Attorney General Dustin McDaniel says he's joined in other states in pressing Google for more information about whether it's Street View map feature gathered personal data about users that was disseminated without users' knowledge to others. Or I think that's what the complaint is.
I've read a bit about the complaint (and used Street View, which gives you a photographic view of a street address), but still don't quite get the bone of contention. I gave up a long time ago on expecting privacy about just about anything. As somebody once pointed out, Street View of one location in Little Rock actually caught me and my wife walking our dog. The gun nuts proudly distributed worldwide a satellite view of my house and my phone number. They thought they were geniuses. It took some real sleuthing. I've been in the phone book 37 years.
MCDANIEL NEWS RELEASE
LITTLE ROCK — Arkansas Attorney General Dustin McDaniel today said he is participating in an ongoing multistate investigation into Google’s unauthorized collection of data transmitted over wireless computer networks.
Google has admitted that the software used in its Street View program collected data that could have included passwords, e-mails or web browsing histories.
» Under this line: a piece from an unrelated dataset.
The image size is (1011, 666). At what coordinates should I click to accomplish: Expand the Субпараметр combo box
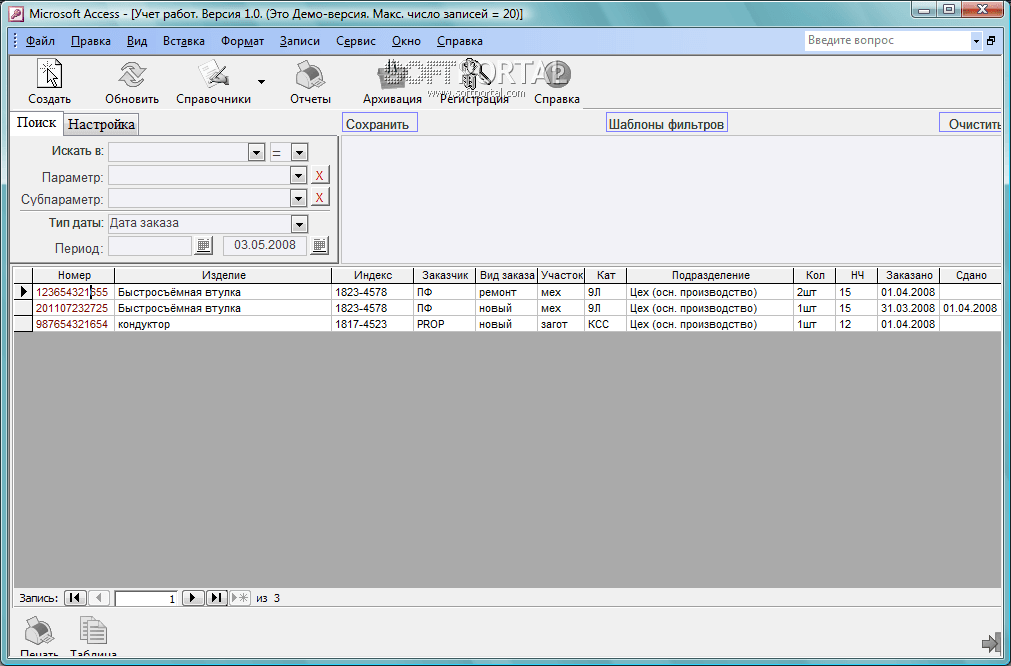point(298,198)
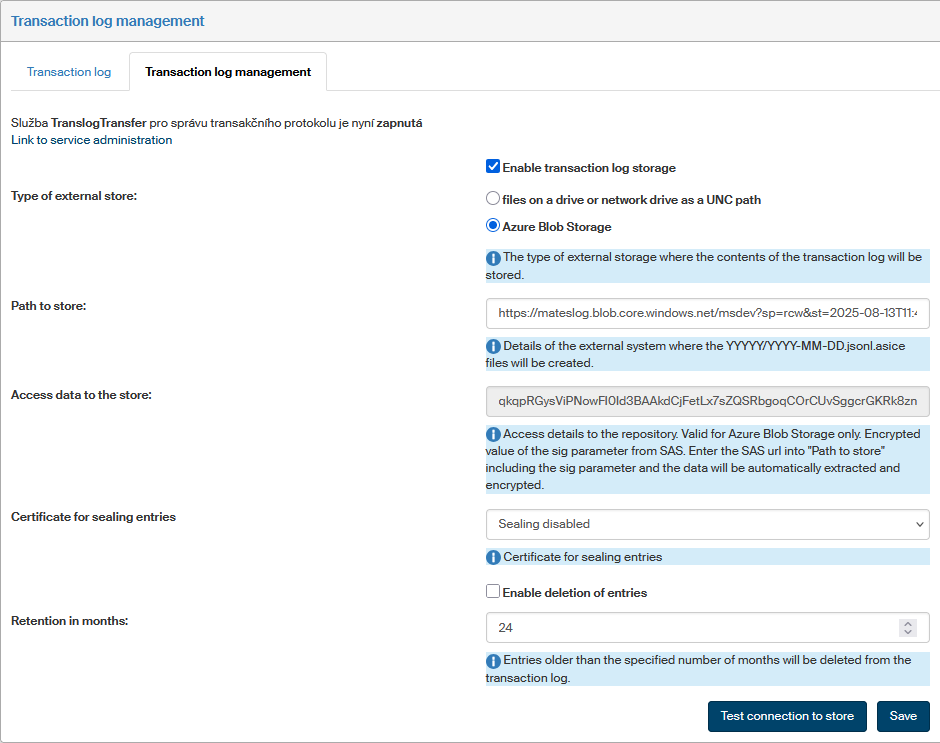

The company said the information was collected by mistake, but Google’s initial response to a May 27 letter from Connecticut Attorney General Richard Blumenthal did not fully explain how the mistake occurred, what data was collected and what has happened to that data.
In Google’s response, the company provided information which the states believe is not fully responsive to the inquiry and which actually raises more questions about the Google Street View program.
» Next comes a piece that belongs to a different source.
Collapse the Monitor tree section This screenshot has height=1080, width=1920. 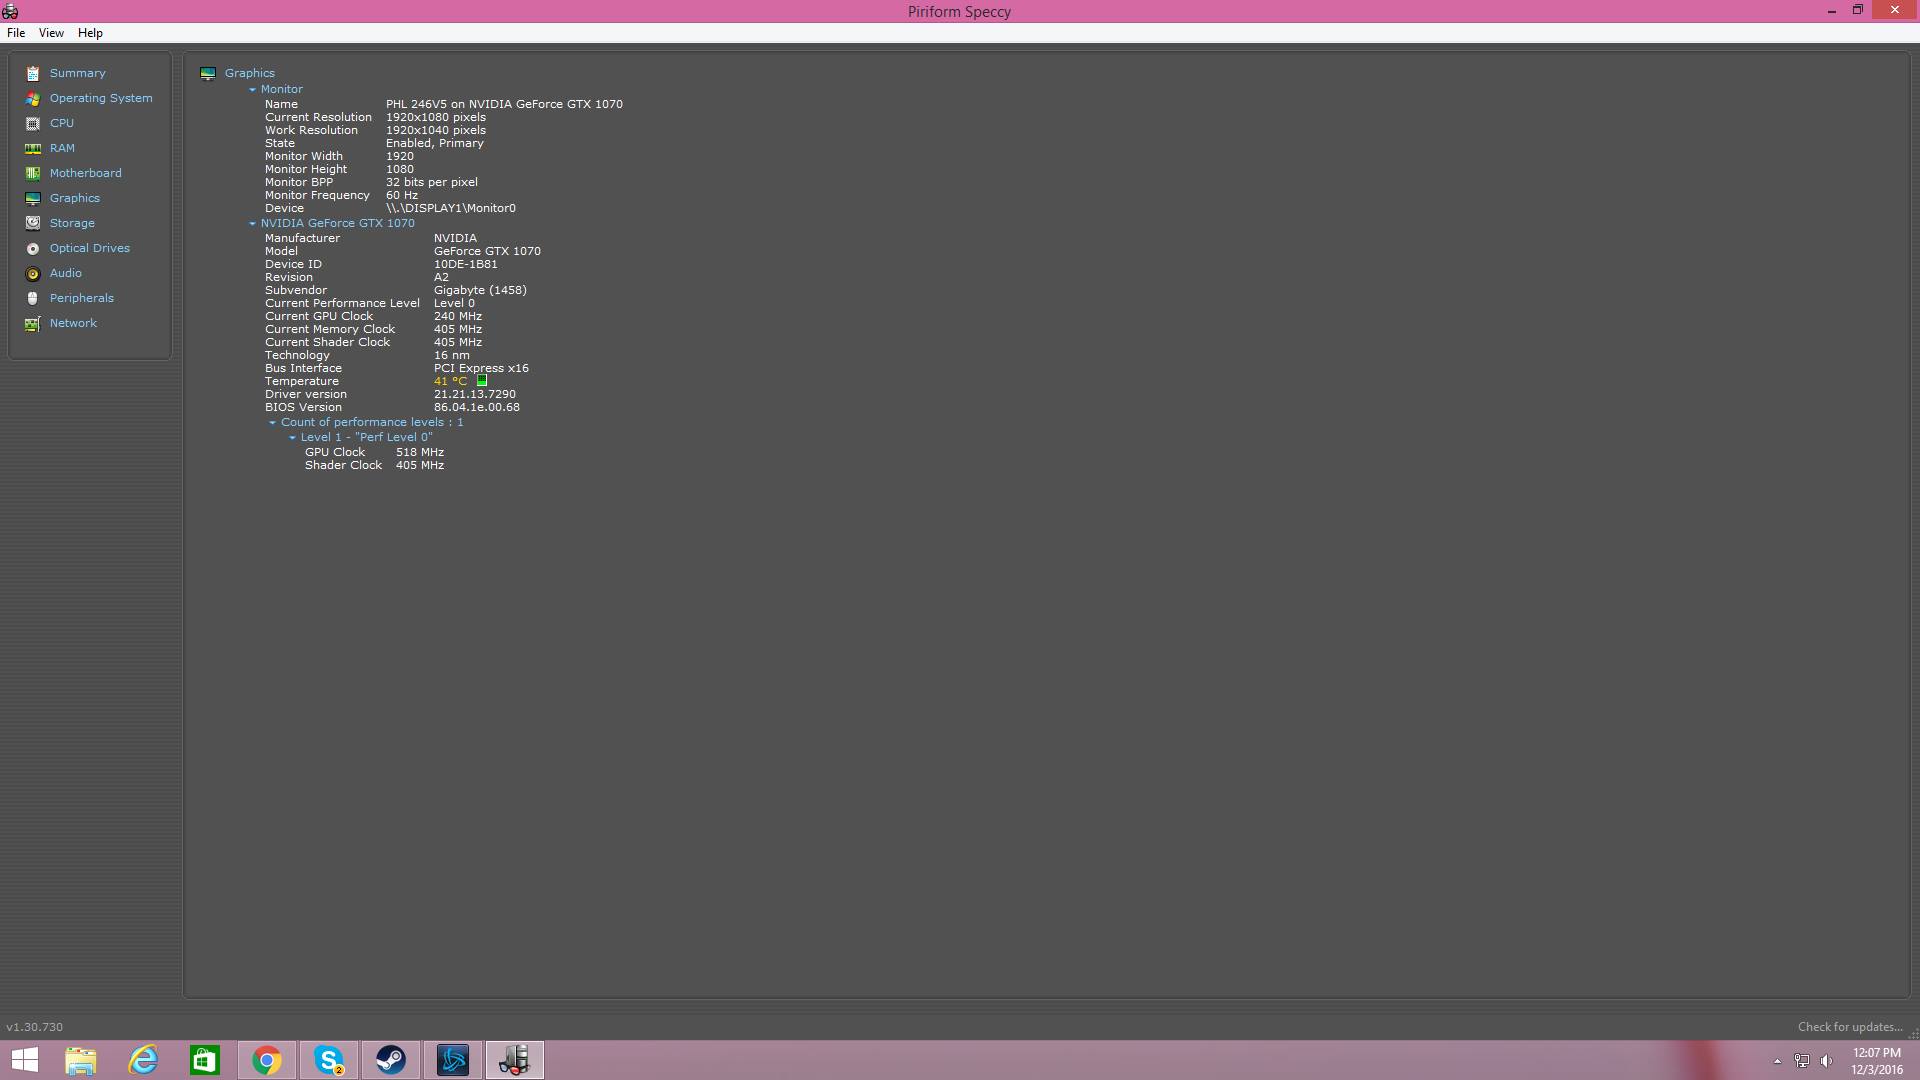tap(253, 90)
A chief concern of the Attorney General's office is whether Google sold or otherwise disclosed information that may have been gathered by its Street View software.
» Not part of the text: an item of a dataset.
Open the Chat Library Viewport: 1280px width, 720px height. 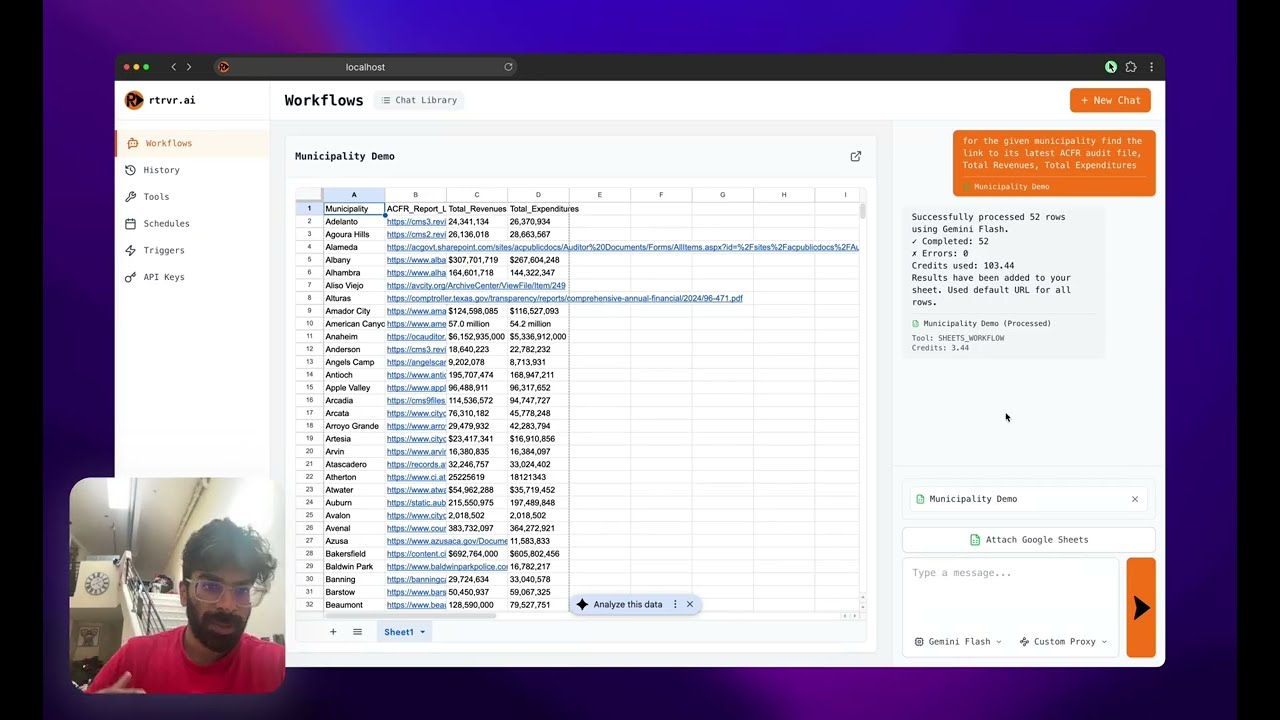tap(418, 100)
“ The people of Arkansas deserve answers from Google as to whether they collected any sensitive data while in the state and how the company allowed it to happen,” McDaniel said. “Businesses and families need to be confident that information transmitted over wireless networks remains private. To that end, this coalition will work vigorously to get to the bottom of this and make sure something similar doesn’t happen again.”
Arkansas is among 38 states participating in the multistate investigation that began in May.
A follow-up letter from Blumenthal requests that Google identify the parties responsible for inserting code into Street View software that allowed for the unauthorized data collection. Google is asked whether it tested the software before use, since tests should have identified the code that allowed the software to snoop over WiFi networks.